Setting up strong passwords is probably the simplest, most effective thing you can do to stay safe when you’re on the internet.

Avoiding weak passwords

Weak passwords are made up of common words, numbers or keyboard patterns. Some examples of weak passwords that are used a lot include:

  • password
  • 123456
  • qwerty
  • password1

These passwords are very easy to guess, so if someone is trying to gain access to one of your online accounts, they will try these.

Choosing a strong password

A strong password is difficult for anyone to guess or 'crack'. When you sign up for an account and choose your password, many websites will give you an indication of how strong your password is. It will also specify if the password needs to include numbers, letters, and symbols.

A strong password should:

  • be at least 8 characters long (preferably 12)
  • include a combination of upper- and lower-case letters
  • include some numbers and keyboard symbols such as & or !
  • not include personal information, such as your name, any usernames, your date of birth, or any family member's details.
  • not include common words like 'password'

Choosing different passwords

Use different passwords for different websites or accounts. It can be tricky to remember lots of different ones, but if you have the same password for all accounts and a stranger or hacker gets access to your account on one site, they'll be able to log in to all your accounts.

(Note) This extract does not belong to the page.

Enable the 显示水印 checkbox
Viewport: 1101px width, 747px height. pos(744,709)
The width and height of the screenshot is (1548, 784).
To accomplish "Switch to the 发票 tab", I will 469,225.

It's best not to recycle passwords (for example password2, password3), as these are still very easy to guess if someone gets hold of one of your passwords.

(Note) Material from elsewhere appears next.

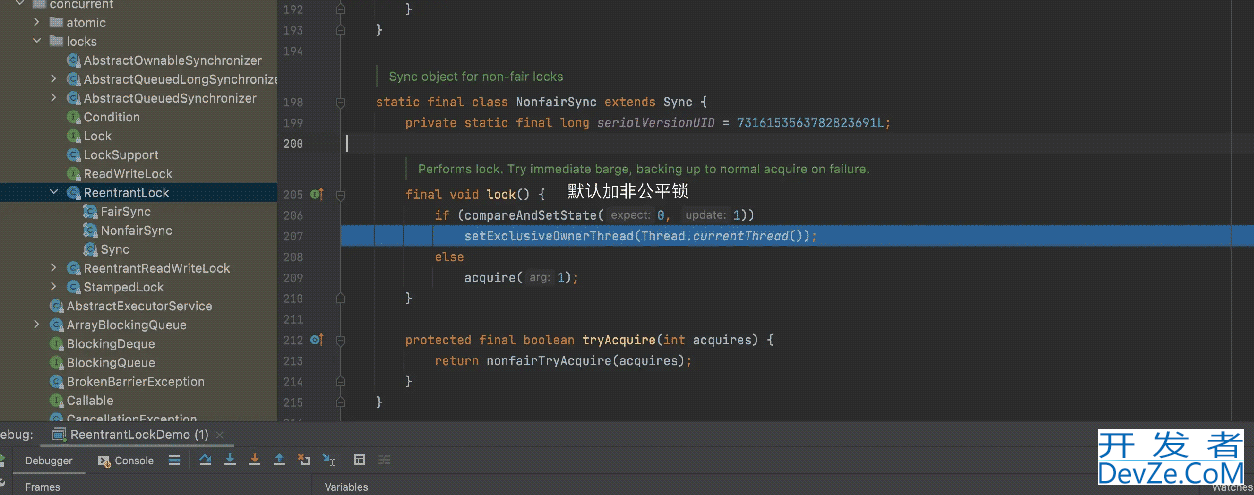
Task: Click the override gutter icon on line 212
Action: tap(316, 340)
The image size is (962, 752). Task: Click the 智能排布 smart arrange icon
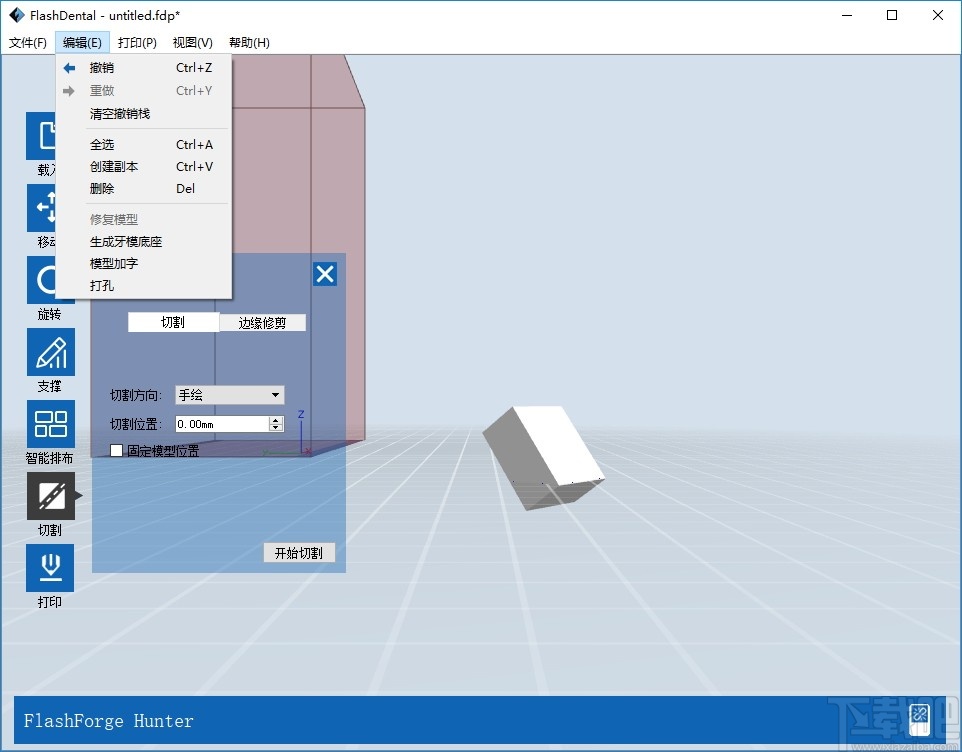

If passwords with numbers and symbols are too hard to remember, using three random words together can make a stronger password, as long as those words don't contain your personal information.

Being careful writing down your passwords

Never write down your password. If you need a written reminder, try to write a hint that only you’ll understand, rather than the actual password. 

If you do write anything down, keep that information somewhere safe and away from your computer.

Using password managers

Some internet browsers have built-in password managers. This is software that remembers your passwords for different sites and fills them in for you automatically when you need them.

When you log in to a website for the first time, the password manager will ask if you want it to remember the password. You have the choice if you want it to or not. It can save time to use this function, but it only works on your own computer.

Password managers make it easier to use different strong passwords for each separate account, because it remembers them for you.

However, you should make sure that your computer needs a password or PIN to access it. And it's worth noting that your login details will be available to anyone you share the computer with so make sure it’s only shared with people you trust – and don’t use the password manager anywhere public, like the library.